● GIVEN RECORDS:

* * * * * * *

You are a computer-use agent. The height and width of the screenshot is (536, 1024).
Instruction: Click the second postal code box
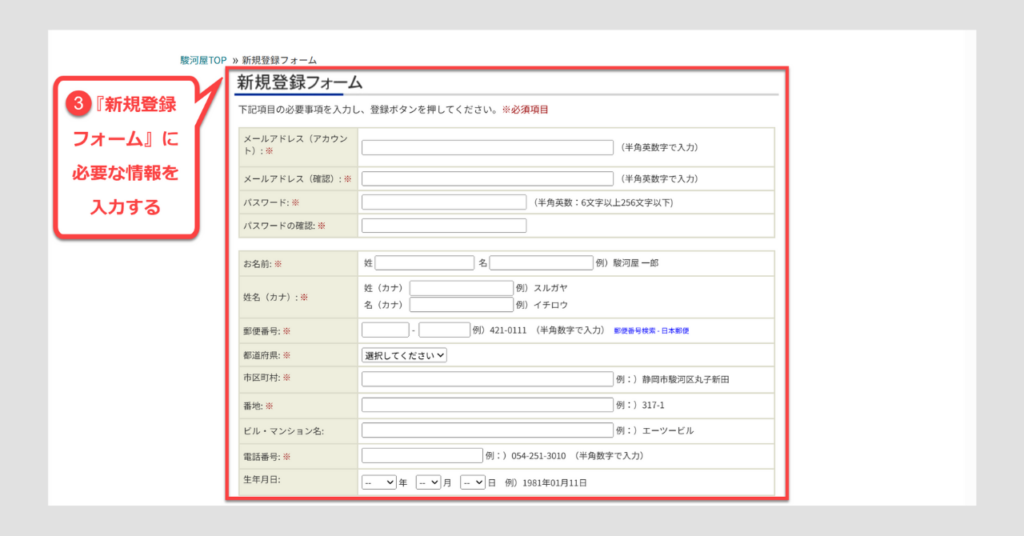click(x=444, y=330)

* * * * * * *

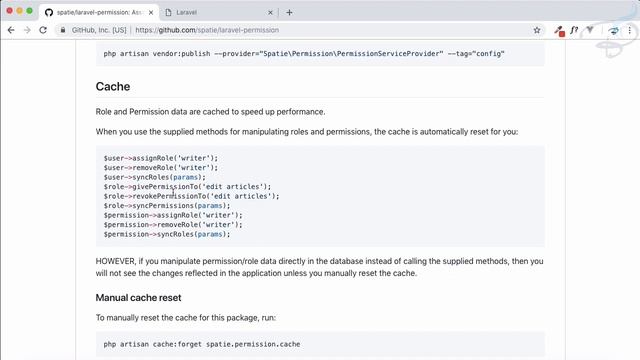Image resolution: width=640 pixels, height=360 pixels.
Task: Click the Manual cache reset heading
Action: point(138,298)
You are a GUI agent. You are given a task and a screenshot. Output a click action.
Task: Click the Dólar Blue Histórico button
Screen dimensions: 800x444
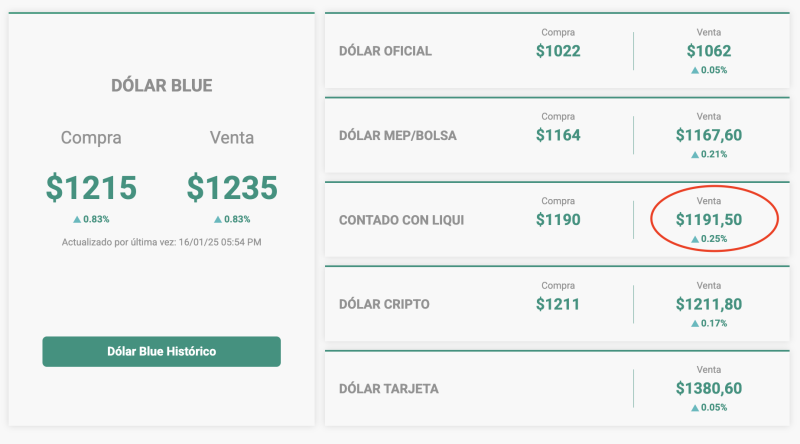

* * * * * * *

● DIRECTIONS:
Take each line above that contains "screenshot" and copy it out.

● TASK RESPONSE:
You are a computer-use agent. The height and width of the screenshot is (536, 1024).
You are a GUI agent. You are given a task and a screenshot. Output a click action.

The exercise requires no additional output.